■ Exercise brief: Below are the entries; give again exactly the lines from the one mentioning "Task: Open the Help menu" through the one mentioning "Task: Click the Sign In link", inclusive.

■ Data extracts:
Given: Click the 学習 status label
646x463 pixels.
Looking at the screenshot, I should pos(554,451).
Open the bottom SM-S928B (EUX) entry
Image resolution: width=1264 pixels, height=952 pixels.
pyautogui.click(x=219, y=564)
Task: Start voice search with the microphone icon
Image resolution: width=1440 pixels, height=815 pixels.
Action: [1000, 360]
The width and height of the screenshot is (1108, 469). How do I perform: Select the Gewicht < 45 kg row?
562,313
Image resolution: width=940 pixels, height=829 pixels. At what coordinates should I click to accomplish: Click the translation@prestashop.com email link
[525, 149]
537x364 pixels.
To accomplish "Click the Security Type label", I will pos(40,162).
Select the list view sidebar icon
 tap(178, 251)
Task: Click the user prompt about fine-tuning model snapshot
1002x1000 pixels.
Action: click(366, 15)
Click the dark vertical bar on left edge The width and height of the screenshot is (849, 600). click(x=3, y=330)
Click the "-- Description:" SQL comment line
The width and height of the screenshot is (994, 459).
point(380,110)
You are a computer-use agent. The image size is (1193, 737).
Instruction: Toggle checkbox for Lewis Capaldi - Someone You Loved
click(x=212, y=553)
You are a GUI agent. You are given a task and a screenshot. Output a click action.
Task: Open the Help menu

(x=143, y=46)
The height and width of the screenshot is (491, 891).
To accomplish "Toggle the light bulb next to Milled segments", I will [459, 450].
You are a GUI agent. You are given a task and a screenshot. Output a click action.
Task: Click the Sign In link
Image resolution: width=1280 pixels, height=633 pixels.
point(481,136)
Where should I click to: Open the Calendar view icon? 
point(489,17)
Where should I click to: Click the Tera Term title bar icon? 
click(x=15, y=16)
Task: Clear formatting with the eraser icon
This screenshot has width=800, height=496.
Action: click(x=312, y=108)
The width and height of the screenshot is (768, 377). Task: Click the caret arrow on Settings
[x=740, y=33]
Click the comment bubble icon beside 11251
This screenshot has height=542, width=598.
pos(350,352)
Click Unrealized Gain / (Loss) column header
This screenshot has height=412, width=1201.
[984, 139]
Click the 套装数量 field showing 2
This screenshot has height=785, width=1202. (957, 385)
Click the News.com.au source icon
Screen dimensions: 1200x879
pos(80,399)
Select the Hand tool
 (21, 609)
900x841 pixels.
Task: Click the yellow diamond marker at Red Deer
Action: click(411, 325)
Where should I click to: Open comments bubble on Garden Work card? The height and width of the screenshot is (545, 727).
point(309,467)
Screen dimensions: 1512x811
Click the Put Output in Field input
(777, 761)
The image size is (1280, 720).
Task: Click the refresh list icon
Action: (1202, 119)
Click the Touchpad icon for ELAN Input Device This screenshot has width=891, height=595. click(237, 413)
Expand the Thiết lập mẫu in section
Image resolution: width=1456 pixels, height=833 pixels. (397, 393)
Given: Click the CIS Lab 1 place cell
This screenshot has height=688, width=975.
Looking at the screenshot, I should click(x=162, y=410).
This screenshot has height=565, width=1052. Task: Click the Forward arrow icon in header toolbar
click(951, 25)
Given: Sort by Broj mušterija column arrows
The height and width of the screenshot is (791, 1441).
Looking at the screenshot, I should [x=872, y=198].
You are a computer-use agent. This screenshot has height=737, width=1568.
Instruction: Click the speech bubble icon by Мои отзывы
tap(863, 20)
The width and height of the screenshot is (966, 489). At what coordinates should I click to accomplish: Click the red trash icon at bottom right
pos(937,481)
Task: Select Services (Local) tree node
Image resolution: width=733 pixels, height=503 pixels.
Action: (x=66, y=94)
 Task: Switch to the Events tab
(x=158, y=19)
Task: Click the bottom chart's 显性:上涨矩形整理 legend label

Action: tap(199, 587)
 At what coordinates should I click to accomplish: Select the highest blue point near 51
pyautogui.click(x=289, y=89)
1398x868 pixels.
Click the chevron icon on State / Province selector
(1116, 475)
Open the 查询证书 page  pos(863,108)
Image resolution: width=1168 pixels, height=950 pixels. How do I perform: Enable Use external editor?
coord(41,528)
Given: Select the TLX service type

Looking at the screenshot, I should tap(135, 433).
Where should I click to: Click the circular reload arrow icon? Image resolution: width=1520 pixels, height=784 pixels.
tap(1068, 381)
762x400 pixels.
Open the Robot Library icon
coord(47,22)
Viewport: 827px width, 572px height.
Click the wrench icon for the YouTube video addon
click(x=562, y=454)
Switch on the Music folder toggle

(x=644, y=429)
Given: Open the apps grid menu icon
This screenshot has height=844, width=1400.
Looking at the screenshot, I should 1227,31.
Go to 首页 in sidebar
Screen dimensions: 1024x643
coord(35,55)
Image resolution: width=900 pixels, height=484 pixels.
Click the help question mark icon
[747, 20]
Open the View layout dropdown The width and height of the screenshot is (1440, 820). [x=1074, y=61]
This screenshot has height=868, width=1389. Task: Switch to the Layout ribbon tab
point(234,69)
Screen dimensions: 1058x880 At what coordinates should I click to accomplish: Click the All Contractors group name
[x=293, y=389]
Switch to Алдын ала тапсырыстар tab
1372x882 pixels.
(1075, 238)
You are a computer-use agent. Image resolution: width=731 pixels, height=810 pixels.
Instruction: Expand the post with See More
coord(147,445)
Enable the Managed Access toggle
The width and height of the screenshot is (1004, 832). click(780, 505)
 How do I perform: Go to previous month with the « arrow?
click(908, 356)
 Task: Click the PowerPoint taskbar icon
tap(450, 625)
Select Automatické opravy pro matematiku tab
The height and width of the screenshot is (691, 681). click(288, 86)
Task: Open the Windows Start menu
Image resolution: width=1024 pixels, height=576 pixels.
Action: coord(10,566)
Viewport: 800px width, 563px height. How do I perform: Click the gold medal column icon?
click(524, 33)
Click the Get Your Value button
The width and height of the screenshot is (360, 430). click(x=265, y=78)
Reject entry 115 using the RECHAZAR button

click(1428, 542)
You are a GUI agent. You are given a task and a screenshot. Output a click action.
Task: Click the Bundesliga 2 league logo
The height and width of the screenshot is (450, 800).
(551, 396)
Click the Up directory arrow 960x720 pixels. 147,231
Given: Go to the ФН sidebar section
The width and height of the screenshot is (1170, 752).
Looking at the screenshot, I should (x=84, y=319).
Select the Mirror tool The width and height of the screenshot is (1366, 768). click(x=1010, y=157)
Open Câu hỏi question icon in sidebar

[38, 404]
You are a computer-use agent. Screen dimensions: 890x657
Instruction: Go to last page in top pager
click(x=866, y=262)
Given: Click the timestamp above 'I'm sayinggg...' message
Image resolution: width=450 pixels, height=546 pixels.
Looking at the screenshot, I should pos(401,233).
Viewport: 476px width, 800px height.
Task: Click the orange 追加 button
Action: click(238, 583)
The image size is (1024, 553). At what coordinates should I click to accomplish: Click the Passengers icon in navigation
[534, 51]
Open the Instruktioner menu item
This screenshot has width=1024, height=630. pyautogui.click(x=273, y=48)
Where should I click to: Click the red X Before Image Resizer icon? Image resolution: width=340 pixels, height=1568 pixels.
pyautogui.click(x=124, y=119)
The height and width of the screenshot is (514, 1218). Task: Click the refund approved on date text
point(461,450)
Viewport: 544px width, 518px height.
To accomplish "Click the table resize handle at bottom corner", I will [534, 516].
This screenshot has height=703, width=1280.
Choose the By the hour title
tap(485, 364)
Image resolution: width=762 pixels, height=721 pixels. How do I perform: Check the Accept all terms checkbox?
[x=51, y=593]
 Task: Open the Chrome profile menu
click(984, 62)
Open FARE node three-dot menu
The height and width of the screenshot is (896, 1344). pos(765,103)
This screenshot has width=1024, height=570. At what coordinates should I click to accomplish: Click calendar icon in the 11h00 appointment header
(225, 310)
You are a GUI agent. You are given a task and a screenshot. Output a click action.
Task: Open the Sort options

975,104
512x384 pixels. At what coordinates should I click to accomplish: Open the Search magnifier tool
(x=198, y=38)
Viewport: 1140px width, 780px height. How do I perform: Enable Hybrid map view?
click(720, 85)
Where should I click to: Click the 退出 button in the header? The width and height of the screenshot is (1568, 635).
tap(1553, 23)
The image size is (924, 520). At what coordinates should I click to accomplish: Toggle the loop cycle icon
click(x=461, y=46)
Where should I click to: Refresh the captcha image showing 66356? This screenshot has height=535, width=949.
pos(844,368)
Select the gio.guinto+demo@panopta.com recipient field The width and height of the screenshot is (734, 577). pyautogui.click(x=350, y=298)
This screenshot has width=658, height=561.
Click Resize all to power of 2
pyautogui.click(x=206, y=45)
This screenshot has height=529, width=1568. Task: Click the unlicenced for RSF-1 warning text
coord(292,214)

■ Answer section:
Task: Open the Help menu

(x=143, y=46)
The height and width of the screenshot is (491, 891).
To accomplish "Toggle the light bulb next to Milled segments", I will [459, 450].
You are a GUI agent. You are given a task and a screenshot. Output a click action.
Task: Click the Sign In link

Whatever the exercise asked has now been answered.